Most affected was Bumble’s other dating app, Badoo, which is popular outside the U.S.. Badoo’s usership fell more than 8% compared to the prior quarter and its revenue declined 3% year-over-year, to $57 million. Wolfe Herd attributed the drops to the ongoing influence of the pandemic overseas, along with a payment issue affecting Android devices that she said management is working to fix.
“As we said last quarter, Badoo operates in a large number of markets where the pandemic is still a significant challenge,” Wolfe Herd said in an earnings call. “And the core Badoo user community, which is predominantly in the urban middle-class segment, continues to face economic pressures from [Covid-19].”
But JPMorgan analyst Cory Carpenter, who closely tracks the performance of dating apps, says the greater point of concern was actually Bumble’s core product, its namesake women-orientated dating app, which didn’t tally nearly as many new paid users as expected: 60,000 vs. 87,000.
The shortfall was only made worse by the record 800,000 new paid customers reported by Match Group for its dating app rival Tinder the week prior. Though a much larger company and servicing a more international market, Carpenter explains Tinder’s results “raised the bar for Bumble.” “Match does X, so we expect Bumble to do Y,” he says.
Nonetheless, Carpenter labeled the damage to Bumble’s stock “overblown.” The Bumble app still saw its revenue rise 39% year-over-year, to $142.5 million. Overall, the company came in ahead of Wall Street expectations, too, with total revenue of $201 million for the quarter—and it raised its full-year revenue forecast as a result. Its net loss was $10.7 million, down from $22.8 million in the year earlier, but still more than double analysts’ predictions of a $4.7 million loss.
“They’re trading at a pretty significant discount to Match from a valuation perspective,” Carpenter says. “They should do well with the reopening as people are willing to pay more.”
Bumble raised $2.2 billion from its public debut earlier this year. Shares opened at $76 per share, well above its IPO price of $43, bringing its valuation to about $8.6 billion. But investor enthusiasm hasn’t reached the same level since. Shares have been steadily declining from $59.94 in early September before reaching their lowest point since the IPO this month.

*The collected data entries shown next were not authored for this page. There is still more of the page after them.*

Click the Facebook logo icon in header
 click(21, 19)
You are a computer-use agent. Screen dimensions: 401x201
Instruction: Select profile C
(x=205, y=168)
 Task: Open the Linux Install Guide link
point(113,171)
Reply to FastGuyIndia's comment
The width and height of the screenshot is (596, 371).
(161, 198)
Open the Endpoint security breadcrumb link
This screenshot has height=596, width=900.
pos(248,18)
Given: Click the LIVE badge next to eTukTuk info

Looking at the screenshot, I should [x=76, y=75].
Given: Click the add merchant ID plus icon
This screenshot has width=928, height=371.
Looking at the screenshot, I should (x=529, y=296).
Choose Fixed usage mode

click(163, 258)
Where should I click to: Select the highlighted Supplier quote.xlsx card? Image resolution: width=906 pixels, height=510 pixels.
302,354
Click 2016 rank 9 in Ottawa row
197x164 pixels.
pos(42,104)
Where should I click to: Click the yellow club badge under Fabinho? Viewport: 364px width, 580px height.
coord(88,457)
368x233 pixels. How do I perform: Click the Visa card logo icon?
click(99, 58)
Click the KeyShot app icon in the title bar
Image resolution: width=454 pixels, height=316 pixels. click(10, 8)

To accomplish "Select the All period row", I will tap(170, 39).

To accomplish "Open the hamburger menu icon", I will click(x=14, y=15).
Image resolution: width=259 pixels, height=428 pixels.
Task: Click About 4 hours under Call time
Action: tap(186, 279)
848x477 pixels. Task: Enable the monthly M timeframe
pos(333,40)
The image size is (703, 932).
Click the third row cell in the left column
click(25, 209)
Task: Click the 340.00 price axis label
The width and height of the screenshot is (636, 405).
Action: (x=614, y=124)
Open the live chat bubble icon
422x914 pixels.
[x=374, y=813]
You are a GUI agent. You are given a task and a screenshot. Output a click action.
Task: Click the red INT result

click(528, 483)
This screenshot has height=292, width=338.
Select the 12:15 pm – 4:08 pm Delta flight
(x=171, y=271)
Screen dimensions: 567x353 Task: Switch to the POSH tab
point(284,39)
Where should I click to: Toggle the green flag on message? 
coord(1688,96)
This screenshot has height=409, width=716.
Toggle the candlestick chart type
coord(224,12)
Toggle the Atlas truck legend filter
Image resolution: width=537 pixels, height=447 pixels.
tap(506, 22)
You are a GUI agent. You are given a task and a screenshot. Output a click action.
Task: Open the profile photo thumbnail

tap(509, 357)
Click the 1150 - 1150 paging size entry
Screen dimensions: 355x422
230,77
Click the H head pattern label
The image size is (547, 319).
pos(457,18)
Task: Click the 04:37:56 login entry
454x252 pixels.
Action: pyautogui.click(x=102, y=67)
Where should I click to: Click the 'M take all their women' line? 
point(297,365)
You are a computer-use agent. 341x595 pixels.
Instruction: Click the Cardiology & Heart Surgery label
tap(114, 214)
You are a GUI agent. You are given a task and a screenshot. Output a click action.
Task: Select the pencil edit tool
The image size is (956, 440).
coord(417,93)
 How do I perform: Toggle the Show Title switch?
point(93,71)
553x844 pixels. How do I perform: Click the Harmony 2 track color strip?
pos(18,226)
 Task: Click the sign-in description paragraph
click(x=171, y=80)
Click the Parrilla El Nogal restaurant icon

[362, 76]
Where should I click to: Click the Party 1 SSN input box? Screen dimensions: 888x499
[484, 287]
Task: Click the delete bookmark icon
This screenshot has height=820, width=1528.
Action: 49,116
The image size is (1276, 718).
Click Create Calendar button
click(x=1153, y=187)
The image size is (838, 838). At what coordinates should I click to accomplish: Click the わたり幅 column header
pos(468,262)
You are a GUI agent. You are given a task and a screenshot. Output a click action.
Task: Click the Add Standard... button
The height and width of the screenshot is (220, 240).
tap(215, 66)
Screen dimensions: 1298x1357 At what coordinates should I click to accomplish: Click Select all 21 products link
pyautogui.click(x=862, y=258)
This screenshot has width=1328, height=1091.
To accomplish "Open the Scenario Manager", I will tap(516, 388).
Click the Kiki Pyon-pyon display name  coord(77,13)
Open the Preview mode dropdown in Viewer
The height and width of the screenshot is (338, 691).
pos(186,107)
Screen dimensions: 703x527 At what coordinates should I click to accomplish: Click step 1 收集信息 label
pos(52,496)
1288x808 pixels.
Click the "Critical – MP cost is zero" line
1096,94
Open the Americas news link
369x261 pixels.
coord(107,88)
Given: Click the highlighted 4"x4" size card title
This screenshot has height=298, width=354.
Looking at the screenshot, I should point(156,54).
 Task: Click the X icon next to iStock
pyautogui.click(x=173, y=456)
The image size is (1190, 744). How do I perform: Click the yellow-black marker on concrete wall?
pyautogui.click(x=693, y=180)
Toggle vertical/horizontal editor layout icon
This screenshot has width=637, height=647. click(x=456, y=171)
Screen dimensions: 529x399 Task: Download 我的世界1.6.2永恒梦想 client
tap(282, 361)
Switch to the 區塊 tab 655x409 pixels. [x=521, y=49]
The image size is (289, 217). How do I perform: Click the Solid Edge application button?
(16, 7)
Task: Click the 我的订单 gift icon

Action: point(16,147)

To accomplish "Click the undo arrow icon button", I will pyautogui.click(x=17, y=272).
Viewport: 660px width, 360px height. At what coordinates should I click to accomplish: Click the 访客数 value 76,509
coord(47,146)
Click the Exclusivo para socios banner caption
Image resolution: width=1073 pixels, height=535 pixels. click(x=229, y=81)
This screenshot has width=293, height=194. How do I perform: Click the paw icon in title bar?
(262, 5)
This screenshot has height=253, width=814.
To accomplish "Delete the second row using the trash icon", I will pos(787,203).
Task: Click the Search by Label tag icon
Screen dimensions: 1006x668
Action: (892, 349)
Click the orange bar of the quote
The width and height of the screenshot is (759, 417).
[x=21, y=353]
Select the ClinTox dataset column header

Wolfe Herd addressed the tumultuous prices during an interview at the Forbes Under 30 Summit in October, explaining she is “not obsessed with the stock.” “I’m obsessed with the customer, the team, the innovation we’re planning for the future,” she said, adding: “If you’re trying to get to that next milestone, don’t focus on the short term.”
Wolfe Herd famously launched Bumble in 2014 after a dramatic departure from Tinder, where she was one of the company’s earliest employees. She sued her former employer for sexual harassment and discrimination in a case that was quickly settled (Tinder denied any wrongdoing) and then started Bumble with the help of London-based Russian billionaire Andrey Andreev.
A Forbes investigation in July 2019 found a toxic, misogynistic environment at the London headquarters, according to former employees. Andreev denied specific instances of harassment against female employees, but days after the Forbes article published, he announced an investigation into the alleged behavior.
In November 2019, private equity firm Blackstone swooped in to buy a majority stake in Bumble/Badoo parent MagicLab in a deal that valued the group at $3 billion; Blackstone purchased Andreev’s stake, while Wolfe Herd held onto the vast majority of her ownership.
With Blackstone’s backing, Wolfe Herd navigated the company to its public offering amid the depths of the pandemic. Now she needs to figure out how to get more paying customers to use the company’s dating apps, in both Europe and the U.S.